Del lado del comercio exterior, las señales son tentadoras: cupos, acuerdos y demanda firme. Quibel mencionó el Mercosur-Unión Europea, la ampliación hacia Estados Unidos y la vidriera de SIAL para posicionar la carne argentina como premium. Santángelo respondió que es “un poco las dos cosas”: ayuda al sector, pero tensiona el mercado interno. Y enumeró los motores globales: “La demanda está creciendo mucho más que la oferta”, impulsada por China y por un Estados Unidos con menos stock que “necesita importar un millón de toneladas extra”. En ese marco, destacó “80.000 toneladas extra” vinculadas al acuerdo con EE.UU. y un mundo que paga: “Unión Europea con precios excelentes, posible acuerdo con Japón”. El matiz local, sin embargo, es macroeconómico: “El tipo de cambio trazado no termina de favorecer que las exportaciones exploten, pero el contexto es mejor que nunca”.

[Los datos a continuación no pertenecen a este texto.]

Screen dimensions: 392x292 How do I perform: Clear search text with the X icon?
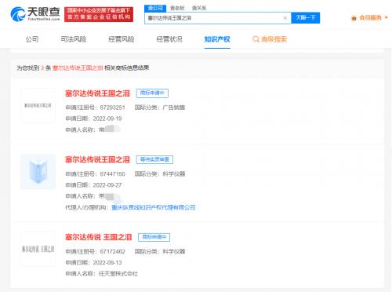[x=285, y=18]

El consumo interno, entretanto, no necesariamente debe resignarse en calidad, aun con animales más pesados. Ante la pregunta de Aller sobre si el consumidor deberá adaptarse, Santángelo sostuvo que no: “El supermercadismo ya está habituado y ve estas mejoras”. Y dejó una definición que discute prejuicios históricos sobre el “novillo pesado”: “Hoy un animal de 500 kilos con 18 o 24 meses es tierno y más sabroso que el ternero liviano de 300 kilos que se consumía años atrás. La calidad es espectacular”. En otras palabras: el cambio de estructura productiva no implica, por sí mismo, una carne peor; el problema central pasa por la disponibilidad y el precio.

Así, la Argentina avícola y agropecuaria atraviesa un reordenamiento donde la eficiencia manda: el pollo sostiene su avance como proteína más accesible y de ciclos rápidos; el cerdo crece con una lógica similar; y la carne vacuna se debate entre una demanda externa en auge y una oferta local limitada por menor stock y menor faena. En el corto plazo, la tensión seguirá visible en los precios y en el consumo; en el mediano, la pregunta de fondo es si la ganadería logrará recomponer cabezas y productividad para no quedar atrapada entre el “contexto extraordinario” del mundo y el plato cada vez más ajustado del mercado interno.